PROBLEM REQUIREMENTS:
Your response should match the records line for line.

Dataset entries:

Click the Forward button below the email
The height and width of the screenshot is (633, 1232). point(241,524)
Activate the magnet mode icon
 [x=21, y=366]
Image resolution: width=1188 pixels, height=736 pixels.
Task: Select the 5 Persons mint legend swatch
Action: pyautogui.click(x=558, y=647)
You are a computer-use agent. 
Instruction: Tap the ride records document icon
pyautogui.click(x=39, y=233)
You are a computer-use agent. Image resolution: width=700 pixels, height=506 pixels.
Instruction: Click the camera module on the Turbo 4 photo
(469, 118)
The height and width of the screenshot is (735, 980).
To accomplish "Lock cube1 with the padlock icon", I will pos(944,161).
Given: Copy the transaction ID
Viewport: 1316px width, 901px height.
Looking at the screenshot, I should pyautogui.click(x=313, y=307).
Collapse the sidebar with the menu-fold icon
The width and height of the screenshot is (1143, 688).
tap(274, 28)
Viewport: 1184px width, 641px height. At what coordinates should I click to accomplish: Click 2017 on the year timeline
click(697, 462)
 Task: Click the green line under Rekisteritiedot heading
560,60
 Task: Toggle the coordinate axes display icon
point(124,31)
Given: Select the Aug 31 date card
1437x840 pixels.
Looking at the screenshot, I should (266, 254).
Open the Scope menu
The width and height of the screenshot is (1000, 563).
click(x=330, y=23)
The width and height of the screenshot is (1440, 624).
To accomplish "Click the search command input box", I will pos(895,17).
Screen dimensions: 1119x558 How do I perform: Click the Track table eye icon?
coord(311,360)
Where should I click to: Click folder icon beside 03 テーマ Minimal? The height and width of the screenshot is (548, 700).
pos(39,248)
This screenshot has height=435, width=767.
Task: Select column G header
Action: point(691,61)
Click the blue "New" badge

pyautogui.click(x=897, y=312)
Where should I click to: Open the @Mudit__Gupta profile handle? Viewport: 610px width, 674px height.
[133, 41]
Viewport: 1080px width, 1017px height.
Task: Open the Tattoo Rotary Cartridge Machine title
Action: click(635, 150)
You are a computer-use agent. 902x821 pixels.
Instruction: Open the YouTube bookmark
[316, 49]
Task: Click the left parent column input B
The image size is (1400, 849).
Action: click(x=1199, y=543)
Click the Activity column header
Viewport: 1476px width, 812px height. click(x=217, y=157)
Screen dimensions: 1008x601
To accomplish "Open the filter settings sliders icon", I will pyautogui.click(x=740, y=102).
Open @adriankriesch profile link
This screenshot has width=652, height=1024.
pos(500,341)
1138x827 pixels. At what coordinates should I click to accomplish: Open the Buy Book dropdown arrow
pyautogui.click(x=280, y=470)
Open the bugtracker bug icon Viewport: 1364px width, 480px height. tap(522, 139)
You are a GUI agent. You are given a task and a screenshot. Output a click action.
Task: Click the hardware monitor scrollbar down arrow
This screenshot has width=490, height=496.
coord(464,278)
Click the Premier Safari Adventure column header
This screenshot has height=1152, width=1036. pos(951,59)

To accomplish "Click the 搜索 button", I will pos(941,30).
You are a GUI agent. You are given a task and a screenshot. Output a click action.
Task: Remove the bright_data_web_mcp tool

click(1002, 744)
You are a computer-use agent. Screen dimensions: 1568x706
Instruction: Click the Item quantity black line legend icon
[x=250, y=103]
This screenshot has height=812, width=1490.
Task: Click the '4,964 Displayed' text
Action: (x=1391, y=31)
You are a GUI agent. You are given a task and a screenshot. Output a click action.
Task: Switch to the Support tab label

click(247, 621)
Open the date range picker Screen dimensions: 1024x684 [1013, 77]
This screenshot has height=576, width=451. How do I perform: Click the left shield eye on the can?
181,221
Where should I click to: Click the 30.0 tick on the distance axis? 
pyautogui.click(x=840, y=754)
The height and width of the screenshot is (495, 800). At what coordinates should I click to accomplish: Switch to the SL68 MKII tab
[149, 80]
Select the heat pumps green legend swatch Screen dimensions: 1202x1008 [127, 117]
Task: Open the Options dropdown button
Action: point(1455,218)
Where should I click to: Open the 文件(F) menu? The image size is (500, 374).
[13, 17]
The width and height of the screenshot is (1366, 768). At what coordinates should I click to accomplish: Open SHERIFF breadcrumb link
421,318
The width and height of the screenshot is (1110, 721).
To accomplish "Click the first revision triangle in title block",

ANSWER SPACE:
Click the Forward button below the email
The height and width of the screenshot is (633, 1232). point(241,524)
Activate the magnet mode icon
 [x=21, y=366]
Image resolution: width=1188 pixels, height=736 pixels.
Task: Select the 5 Persons mint legend swatch
Action: pyautogui.click(x=558, y=647)
You are a computer-use agent. 
Instruction: Tap the ride records document icon
pyautogui.click(x=39, y=233)
You are a computer-use agent. Image resolution: width=700 pixels, height=506 pixels.
Instruction: Click the camera module on the Turbo 4 photo
(469, 118)
The height and width of the screenshot is (735, 980).
To accomplish "Lock cube1 with the padlock icon", I will pos(944,161).
Given: Copy the transaction ID
Viewport: 1316px width, 901px height.
Looking at the screenshot, I should pyautogui.click(x=313, y=307).
Collapse the sidebar with the menu-fold icon
The width and height of the screenshot is (1143, 688).
tap(274, 28)
Viewport: 1184px width, 641px height. At what coordinates should I click to accomplish: Click 2017 on the year timeline
click(697, 462)
 Task: Click the green line under Rekisteritiedot heading
560,60
 Task: Toggle the coordinate axes display icon
point(124,31)
Given: Select the Aug 31 date card
1437x840 pixels.
Looking at the screenshot, I should (266, 254).
Open the Scope menu
The width and height of the screenshot is (1000, 563).
click(x=330, y=23)
The width and height of the screenshot is (1440, 624).
To accomplish "Click the search command input box", I will pos(895,17).
Screen dimensions: 1119x558 How do I perform: Click the Track table eye icon?
coord(311,360)
Where should I click to: Click folder icon beside 03 テーマ Minimal? The height and width of the screenshot is (548, 700).
pos(39,248)
This screenshot has height=435, width=767.
Task: Select column G header
Action: point(691,61)
Click the blue "New" badge

pyautogui.click(x=897, y=312)
Where should I click to: Open the @Mudit__Gupta profile handle? Viewport: 610px width, 674px height.
[133, 41]
Viewport: 1080px width, 1017px height.
Task: Open the Tattoo Rotary Cartridge Machine title
Action: click(635, 150)
You are a computer-use agent. 902x821 pixels.
Instruction: Open the YouTube bookmark
[316, 49]
Task: Click the left parent column input B
The image size is (1400, 849).
Action: click(x=1199, y=543)
Click the Activity column header
Viewport: 1476px width, 812px height. click(x=217, y=157)
Screen dimensions: 1008x601
To accomplish "Open the filter settings sliders icon", I will pyautogui.click(x=740, y=102).
Open @adriankriesch profile link
This screenshot has width=652, height=1024.
pos(500,341)
1138x827 pixels. At what coordinates should I click to accomplish: Open the Buy Book dropdown arrow
pyautogui.click(x=280, y=470)
Open the bugtracker bug icon Viewport: 1364px width, 480px height. tap(522, 139)
You are a GUI agent. You are given a task and a screenshot. Output a click action.
Task: Click the hardware monitor scrollbar down arrow
This screenshot has width=490, height=496.
coord(464,278)
Click the Premier Safari Adventure column header
This screenshot has height=1152, width=1036. pos(951,59)

To accomplish "Click the 搜索 button", I will pos(941,30).
You are a GUI agent. You are given a task and a screenshot. Output a click action.
Task: Remove the bright_data_web_mcp tool

click(1002, 744)
You are a computer-use agent. Screen dimensions: 1568x706
Instruction: Click the Item quantity black line legend icon
[x=250, y=103]
This screenshot has height=812, width=1490.
Task: Click the '4,964 Displayed' text
Action: (x=1391, y=31)
You are a GUI agent. You are given a task and a screenshot. Output a click action.
Task: Switch to the Support tab label

click(247, 621)
Open the date range picker Screen dimensions: 1024x684 [1013, 77]
This screenshot has height=576, width=451. How do I perform: Click the left shield eye on the can?
181,221
Where should I click to: Click the 30.0 tick on the distance axis? 
pyautogui.click(x=840, y=754)
The height and width of the screenshot is (495, 800). At what coordinates should I click to accomplish: Switch to the SL68 MKII tab
[149, 80]
Select the heat pumps green legend swatch Screen dimensions: 1202x1008 [127, 117]
Task: Open the Options dropdown button
Action: point(1455,218)
Where should I click to: Open the 文件(F) menu? The image size is (500, 374).
[13, 17]
The width and height of the screenshot is (1366, 768). At what coordinates should I click to accomplish: Open SHERIFF breadcrumb link
421,318
The width and height of the screenshot is (1110, 721).
To accomplish "Click the first revision triangle in title block",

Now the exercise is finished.